Copy all the data exactly, except the pictures.

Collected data
+ + + + + + +

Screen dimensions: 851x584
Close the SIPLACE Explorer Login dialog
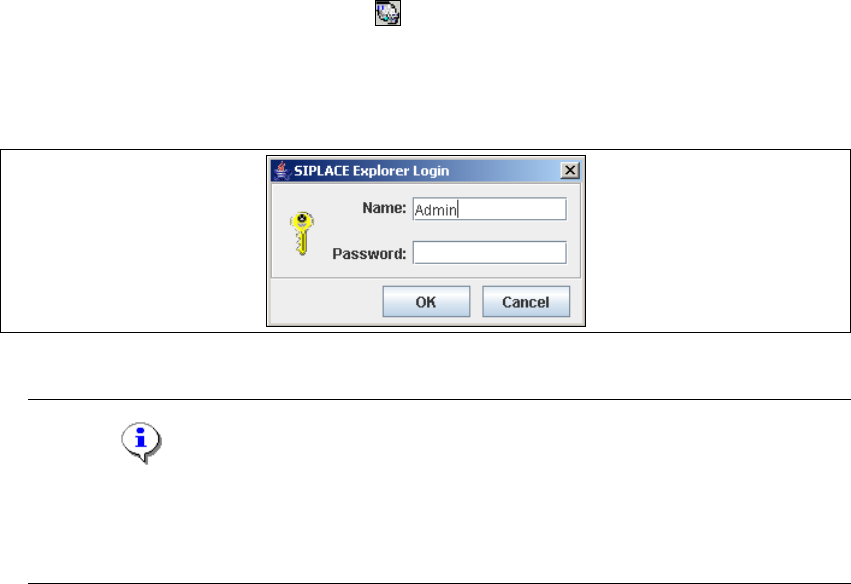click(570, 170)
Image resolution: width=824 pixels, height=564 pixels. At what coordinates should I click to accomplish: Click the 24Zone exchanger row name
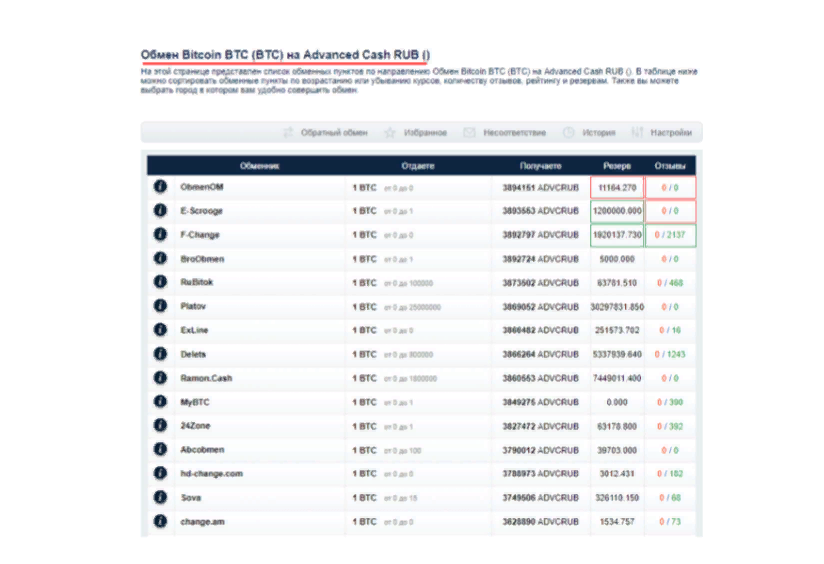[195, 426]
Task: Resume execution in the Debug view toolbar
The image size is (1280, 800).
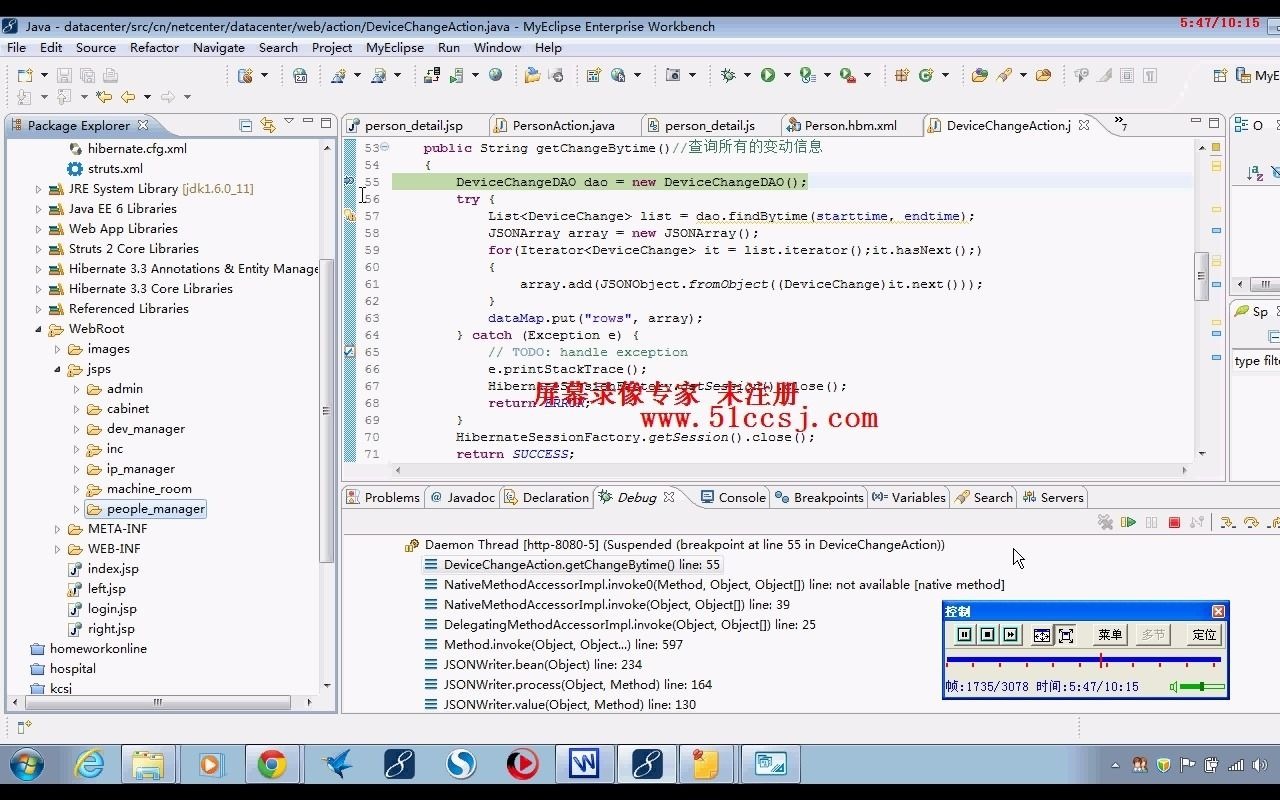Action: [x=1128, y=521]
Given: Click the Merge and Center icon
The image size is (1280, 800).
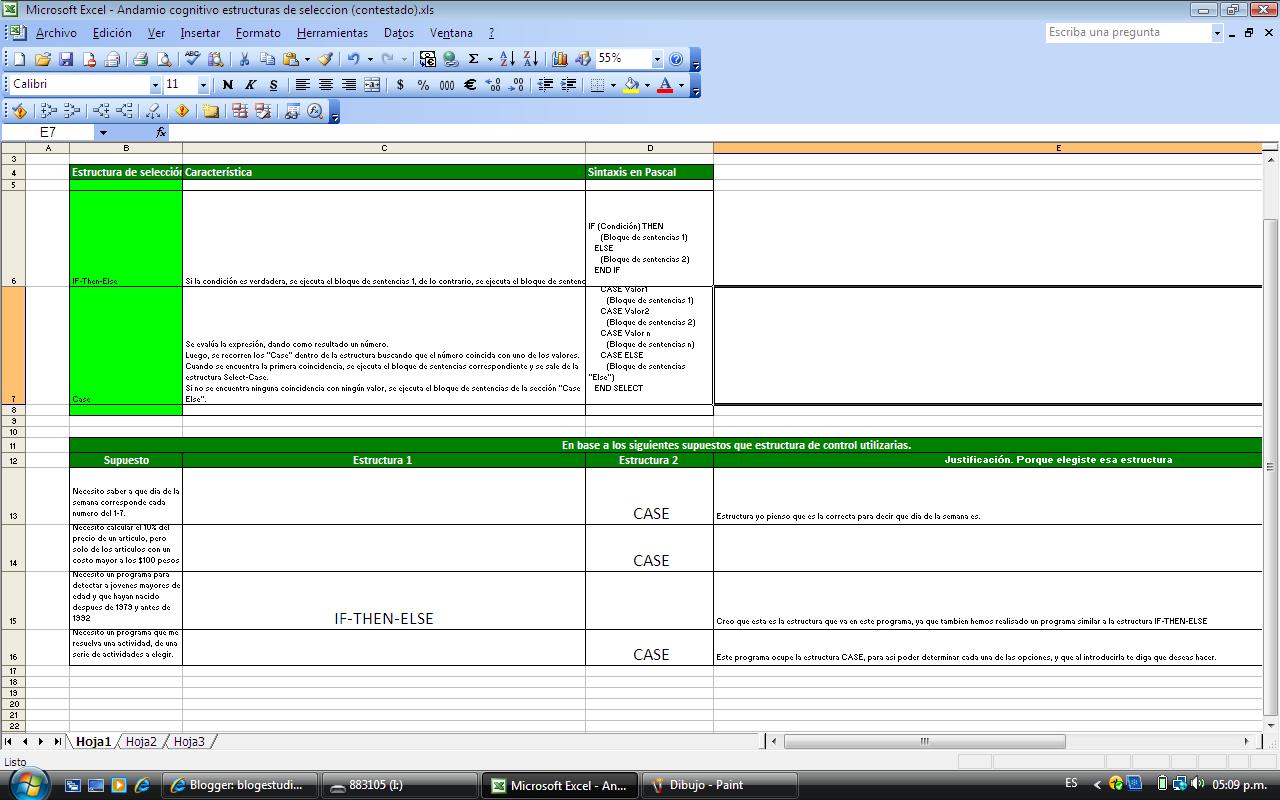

+ + + + + + +

- OUTPUT
Screen dimensions: 851x584
Close the SIPLACE Explorer Login dialog
click(570, 170)
Image resolution: width=824 pixels, height=564 pixels. At what coordinates should I click to accomplish: Click the 24Zone exchanger row name
[195, 426]
Task: Resume execution in the Debug view toolbar
The image size is (1280, 800).
Action: [x=1128, y=521]
Given: Click the Merge and Center icon
The image size is (1280, 800).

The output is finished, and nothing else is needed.